On rainy winter days, it can be interesting to watch the behavior of the State of California's amazing water reservoir system.
There are hundreds of reservoirs across the state, many of them fairly small and maintained by various regional authorities, but you can watch all of them in various ways using the state's website.
For the big picture, however, it is easiest to look at the big reservoirs, and I generally only look at what I call "the big three": Shasta, Oroville, and Trinity.
Shasta is the most important just because of its size. It can hold a brain-breaking 4.5 million acre feet of water.
Oroville can hold 3.5 million acre feet; Trinity can hold 2.5 million acre feet.
Oroville sits at the base of the Sierra Nevada range, capturing an incredibly productive watershed that spreads many thousands of vertical feet up the western slope of the northern Sierras.

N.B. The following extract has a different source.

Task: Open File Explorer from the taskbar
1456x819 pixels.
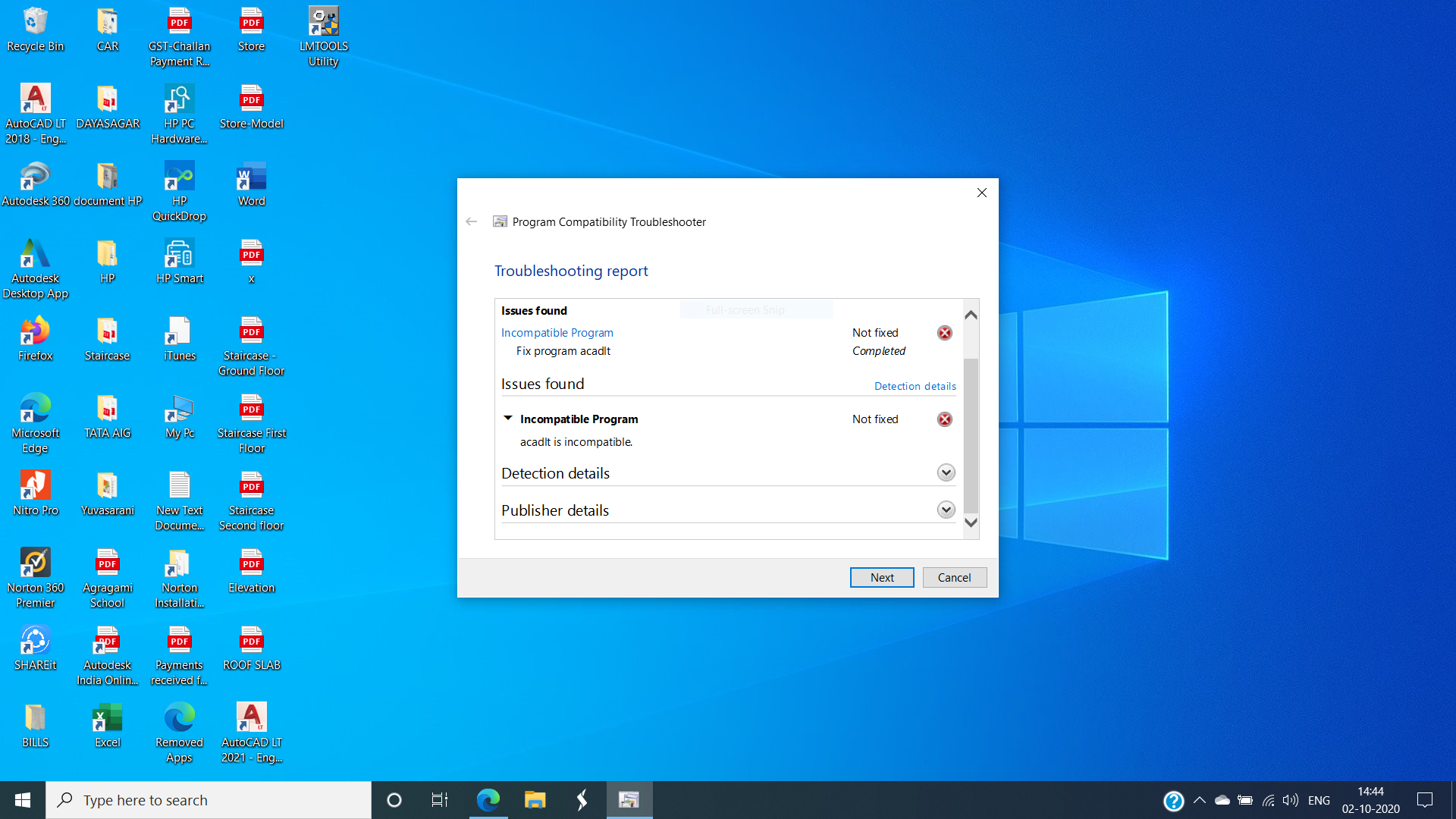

Trinity is quite interesting because the water in this reservoir is captured from watersheds that would ordinarily flow into the Pacific Ocean, but through the efforts of decades of civil engineering, many million acre feet of water every year from the fantastically wet northwest quadrant of the state is redirected eastward and inland, via Whiskeytown, into the Central Valley.
Anyway, back to watching the reservoir behavior. Here you can see Trinity Lake over the past 12 hours, growing by six hundred acre feet per hour.
Here we can see Oroville Reservoir over the past 12 hours; the lake has been capturing an astonishing four thousand acre feet per hour in this week's storms.
And here's Lake Shasta, which hasn't been growing as much, but is still growing by a thousand acre feet an hour. Note that Lake Shasta's outflows never drop to zero. This is partly for reasons of the behavior of the California electric grid, which demands electricity generation from Lake Shasta around the clock, but also partly because Lake Shasta must always release a certain amount of water in order to keep the Sacramento River flowing properly.
Sit inside, listen to the rain, and enjoy watching the reservoir behavior!